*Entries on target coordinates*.
★ ★ ★ ★ ★ ★ ★

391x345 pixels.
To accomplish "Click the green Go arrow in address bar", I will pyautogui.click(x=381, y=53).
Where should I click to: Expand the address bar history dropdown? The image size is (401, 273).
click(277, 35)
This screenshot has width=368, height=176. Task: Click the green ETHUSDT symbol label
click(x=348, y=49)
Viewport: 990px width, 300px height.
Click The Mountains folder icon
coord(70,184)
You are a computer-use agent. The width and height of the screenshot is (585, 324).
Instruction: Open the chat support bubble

★ ★ ★ ★ ★ ★ ★

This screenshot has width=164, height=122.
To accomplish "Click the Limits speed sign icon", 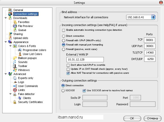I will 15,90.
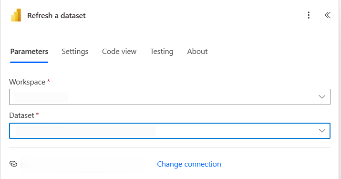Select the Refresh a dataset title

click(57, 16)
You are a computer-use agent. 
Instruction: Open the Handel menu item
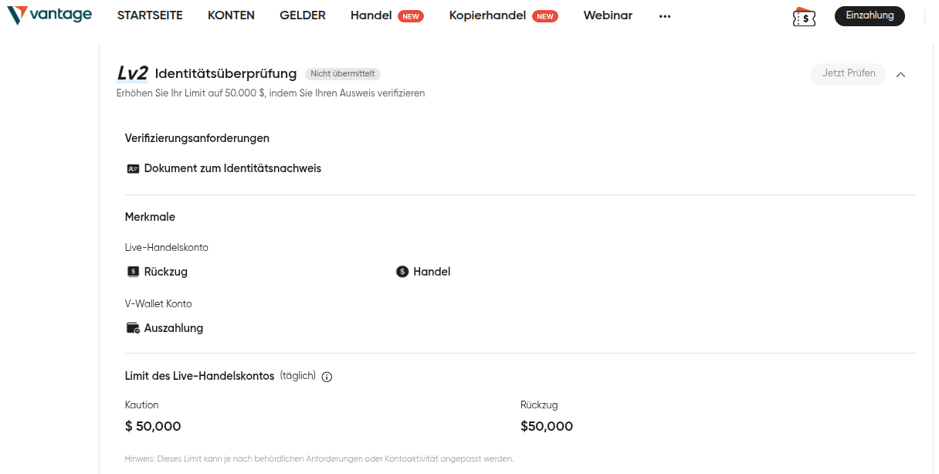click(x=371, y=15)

★ ★ ★ ★ ★ ★ ★

*Request*.
Rewrite the entries from the line with "391x345 pixels." to the line with "Instruction: Open the chat support bubble", replacing "green" with "blue" and keeping everything else the same.

*Task result*.
391x345 pixels.
To accomplish "Click the blue Go arrow in address bar", I will pyautogui.click(x=381, y=53).
Where should I click to: Expand the address bar history dropdown? The image size is (401, 273).
click(277, 35)
This screenshot has width=368, height=176. Task: Click the blue ETHUSDT symbol label
click(x=348, y=49)
Viewport: 990px width, 300px height.
Click The Mountains folder icon
coord(70,184)
You are a computer-use agent. The width and height of the screenshot is (585, 324).
Instruction: Open the chat support bubble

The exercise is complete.